*Source material:*
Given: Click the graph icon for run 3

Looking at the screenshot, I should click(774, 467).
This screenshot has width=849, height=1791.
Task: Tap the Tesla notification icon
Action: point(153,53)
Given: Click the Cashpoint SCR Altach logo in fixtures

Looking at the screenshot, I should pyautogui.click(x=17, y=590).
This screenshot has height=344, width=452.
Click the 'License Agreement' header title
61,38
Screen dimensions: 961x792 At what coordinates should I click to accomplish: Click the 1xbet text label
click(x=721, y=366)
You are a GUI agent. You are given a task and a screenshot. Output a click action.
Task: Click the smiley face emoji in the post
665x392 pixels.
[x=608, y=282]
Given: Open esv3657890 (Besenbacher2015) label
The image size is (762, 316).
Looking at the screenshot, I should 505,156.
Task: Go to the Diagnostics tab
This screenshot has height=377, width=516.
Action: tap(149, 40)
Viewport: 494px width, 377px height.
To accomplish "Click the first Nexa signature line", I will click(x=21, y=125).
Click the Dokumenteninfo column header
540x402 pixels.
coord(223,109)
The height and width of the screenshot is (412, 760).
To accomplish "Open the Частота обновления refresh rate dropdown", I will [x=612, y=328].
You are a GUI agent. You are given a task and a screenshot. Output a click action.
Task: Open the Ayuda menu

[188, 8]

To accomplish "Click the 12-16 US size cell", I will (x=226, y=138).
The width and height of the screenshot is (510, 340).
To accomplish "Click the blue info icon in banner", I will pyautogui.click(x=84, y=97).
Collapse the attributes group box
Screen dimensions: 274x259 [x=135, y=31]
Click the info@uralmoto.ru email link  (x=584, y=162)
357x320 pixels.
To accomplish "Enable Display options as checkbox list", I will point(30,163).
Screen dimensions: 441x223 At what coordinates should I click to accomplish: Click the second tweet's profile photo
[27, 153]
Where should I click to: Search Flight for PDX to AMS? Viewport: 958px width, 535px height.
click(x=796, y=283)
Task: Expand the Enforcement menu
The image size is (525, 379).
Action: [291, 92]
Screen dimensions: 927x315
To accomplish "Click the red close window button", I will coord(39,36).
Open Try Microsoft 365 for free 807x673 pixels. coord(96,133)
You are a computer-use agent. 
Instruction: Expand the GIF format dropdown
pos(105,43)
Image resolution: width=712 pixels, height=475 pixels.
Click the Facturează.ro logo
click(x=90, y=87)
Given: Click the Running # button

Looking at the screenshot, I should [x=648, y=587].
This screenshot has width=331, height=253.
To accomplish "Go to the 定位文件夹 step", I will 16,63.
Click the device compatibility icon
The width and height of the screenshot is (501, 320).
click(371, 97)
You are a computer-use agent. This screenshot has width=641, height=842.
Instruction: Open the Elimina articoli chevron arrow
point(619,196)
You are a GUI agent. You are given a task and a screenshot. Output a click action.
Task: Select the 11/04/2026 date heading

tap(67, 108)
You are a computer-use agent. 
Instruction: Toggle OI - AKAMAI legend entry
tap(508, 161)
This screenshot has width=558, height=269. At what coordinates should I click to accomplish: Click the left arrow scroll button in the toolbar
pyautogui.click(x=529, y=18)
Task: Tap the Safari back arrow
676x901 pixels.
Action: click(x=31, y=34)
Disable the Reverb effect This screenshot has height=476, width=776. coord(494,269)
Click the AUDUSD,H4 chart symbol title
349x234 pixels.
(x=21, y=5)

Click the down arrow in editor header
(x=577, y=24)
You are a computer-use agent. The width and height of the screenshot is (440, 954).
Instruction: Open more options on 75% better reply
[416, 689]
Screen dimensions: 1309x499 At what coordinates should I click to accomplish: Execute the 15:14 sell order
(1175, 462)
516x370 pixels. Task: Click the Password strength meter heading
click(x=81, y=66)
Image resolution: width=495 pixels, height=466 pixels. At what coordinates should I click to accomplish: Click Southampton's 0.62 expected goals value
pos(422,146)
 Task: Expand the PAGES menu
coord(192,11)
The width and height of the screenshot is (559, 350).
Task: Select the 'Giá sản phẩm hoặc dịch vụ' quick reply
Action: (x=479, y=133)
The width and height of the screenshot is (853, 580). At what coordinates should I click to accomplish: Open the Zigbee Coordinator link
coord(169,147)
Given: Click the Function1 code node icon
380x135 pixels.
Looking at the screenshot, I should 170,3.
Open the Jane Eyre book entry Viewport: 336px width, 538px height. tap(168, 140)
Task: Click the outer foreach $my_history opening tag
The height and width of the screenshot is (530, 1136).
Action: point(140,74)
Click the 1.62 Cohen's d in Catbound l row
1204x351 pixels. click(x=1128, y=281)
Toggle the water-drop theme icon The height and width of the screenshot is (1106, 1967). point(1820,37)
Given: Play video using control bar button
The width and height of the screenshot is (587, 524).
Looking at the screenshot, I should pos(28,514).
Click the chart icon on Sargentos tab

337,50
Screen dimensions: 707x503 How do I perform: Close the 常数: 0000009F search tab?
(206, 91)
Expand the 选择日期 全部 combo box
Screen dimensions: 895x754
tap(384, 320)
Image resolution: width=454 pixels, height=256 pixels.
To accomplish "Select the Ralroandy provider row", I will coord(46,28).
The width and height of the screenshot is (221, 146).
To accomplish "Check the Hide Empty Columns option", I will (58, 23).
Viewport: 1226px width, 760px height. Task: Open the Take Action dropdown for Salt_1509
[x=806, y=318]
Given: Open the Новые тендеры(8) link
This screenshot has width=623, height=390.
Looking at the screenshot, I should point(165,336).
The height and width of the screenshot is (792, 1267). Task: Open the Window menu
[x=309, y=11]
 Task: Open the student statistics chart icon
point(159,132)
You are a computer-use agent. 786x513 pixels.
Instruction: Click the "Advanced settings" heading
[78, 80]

*What to work on:*
Each line of the data is to be output exactly, with none skipped.

*Result below:*
Given: Click the graph icon for run 3

Looking at the screenshot, I should click(774, 467).
This screenshot has width=849, height=1791.
Task: Tap the Tesla notification icon
Action: point(153,53)
Given: Click the Cashpoint SCR Altach logo in fixtures

Looking at the screenshot, I should pyautogui.click(x=17, y=590).
This screenshot has height=344, width=452.
Click the 'License Agreement' header title
61,38
Screen dimensions: 961x792 At what coordinates should I click to accomplish: Click the 1xbet text label
click(x=721, y=366)
You are a GUI agent. You are given a task and a screenshot. Output a click action.
Task: Click the smiley face emoji in the post
665x392 pixels.
[x=608, y=282]
Given: Open esv3657890 (Besenbacher2015) label
The image size is (762, 316).
Looking at the screenshot, I should 505,156.
Task: Go to the Diagnostics tab
This screenshot has height=377, width=516.
Action: tap(149, 40)
Viewport: 494px width, 377px height.
To accomplish "Click the first Nexa signature line", I will click(x=21, y=125).
Click the Dokumenteninfo column header
540x402 pixels.
coord(223,109)
The height and width of the screenshot is (412, 760).
To accomplish "Open the Частота обновления refresh rate dropdown", I will [x=612, y=328].
You are a GUI agent. You are given a task and a screenshot. Output a click action.
Task: Open the Ayuda menu

[188, 8]

To accomplish "Click the 12-16 US size cell", I will (x=226, y=138).
The width and height of the screenshot is (510, 340).
To accomplish "Click the blue info icon in banner", I will pyautogui.click(x=84, y=97).
Collapse the attributes group box
Screen dimensions: 274x259 [x=135, y=31]
Click the info@uralmoto.ru email link  (x=584, y=162)
357x320 pixels.
To accomplish "Enable Display options as checkbox list", I will point(30,163).
Screen dimensions: 441x223 At what coordinates should I click to accomplish: Click the second tweet's profile photo
[27, 153]
Where should I click to: Search Flight for PDX to AMS? Viewport: 958px width, 535px height.
click(x=796, y=283)
Task: Expand the Enforcement menu
The image size is (525, 379).
Action: [291, 92]
Screen dimensions: 927x315
To accomplish "Click the red close window button", I will coord(39,36).
Open Try Microsoft 365 for free 807x673 pixels. coord(96,133)
You are a computer-use agent. 
Instruction: Expand the GIF format dropdown
pos(105,43)
Image resolution: width=712 pixels, height=475 pixels.
Click the Facturează.ro logo
click(x=90, y=87)
Given: Click the Running # button

Looking at the screenshot, I should [x=648, y=587].
This screenshot has width=331, height=253.
To accomplish "Go to the 定位文件夹 step", I will 16,63.
Click the device compatibility icon
The width and height of the screenshot is (501, 320).
click(371, 97)
You are a computer-use agent. This screenshot has width=641, height=842.
Instruction: Open the Elimina articoli chevron arrow
point(619,196)
You are a GUI agent. You are given a task and a screenshot. Output a click action.
Task: Select the 11/04/2026 date heading

tap(67, 108)
You are a computer-use agent. 
Instruction: Toggle OI - AKAMAI legend entry
tap(508, 161)
This screenshot has width=558, height=269. At what coordinates should I click to accomplish: Click the left arrow scroll button in the toolbar
pyautogui.click(x=529, y=18)
Task: Tap the Safari back arrow
676x901 pixels.
Action: click(x=31, y=34)
Disable the Reverb effect This screenshot has height=476, width=776. coord(494,269)
Click the AUDUSD,H4 chart symbol title
349x234 pixels.
(x=21, y=5)

Click the down arrow in editor header
(x=577, y=24)
You are a computer-use agent. The width and height of the screenshot is (440, 954).
Instruction: Open more options on 75% better reply
[416, 689]
Screen dimensions: 1309x499 At what coordinates should I click to accomplish: Execute the 15:14 sell order
(1175, 462)
516x370 pixels. Task: Click the Password strength meter heading
click(x=81, y=66)
Image resolution: width=495 pixels, height=466 pixels. At what coordinates should I click to accomplish: Click Southampton's 0.62 expected goals value
pos(422,146)
 Task: Expand the PAGES menu
coord(192,11)
The width and height of the screenshot is (559, 350).
Task: Select the 'Giá sản phẩm hoặc dịch vụ' quick reply
Action: (x=479, y=133)
The width and height of the screenshot is (853, 580). At what coordinates should I click to accomplish: Open the Zigbee Coordinator link
coord(169,147)
Given: Click the Function1 code node icon
380x135 pixels.
Looking at the screenshot, I should 170,3.
Open the Jane Eyre book entry Viewport: 336px width, 538px height. tap(168, 140)
Task: Click the outer foreach $my_history opening tag
The height and width of the screenshot is (530, 1136).
Action: point(140,74)
Click the 1.62 Cohen's d in Catbound l row
1204x351 pixels. click(x=1128, y=281)
Toggle the water-drop theme icon The height and width of the screenshot is (1106, 1967). point(1820,37)
Given: Play video using control bar button
The width and height of the screenshot is (587, 524).
Looking at the screenshot, I should pos(28,514).
Click the chart icon on Sargentos tab

337,50
Screen dimensions: 707x503 How do I perform: Close the 常数: 0000009F search tab?
(206, 91)
Expand the 选择日期 全部 combo box
Screen dimensions: 895x754
tap(384, 320)
Image resolution: width=454 pixels, height=256 pixels.
To accomplish "Select the Ralroandy provider row", I will coord(46,28).
The width and height of the screenshot is (221, 146).
To accomplish "Check the Hide Empty Columns option", I will (58, 23).
Viewport: 1226px width, 760px height. Task: Open the Take Action dropdown for Salt_1509
[x=806, y=318]
Given: Open the Новые тендеры(8) link
This screenshot has width=623, height=390.
Looking at the screenshot, I should point(165,336).
The height and width of the screenshot is (792, 1267). Task: Open the Window menu
[x=309, y=11]
 Task: Open the student statistics chart icon
point(159,132)
You are a computer-use agent. 786x513 pixels.
Instruction: Click the "Advanced settings" heading
[78, 80]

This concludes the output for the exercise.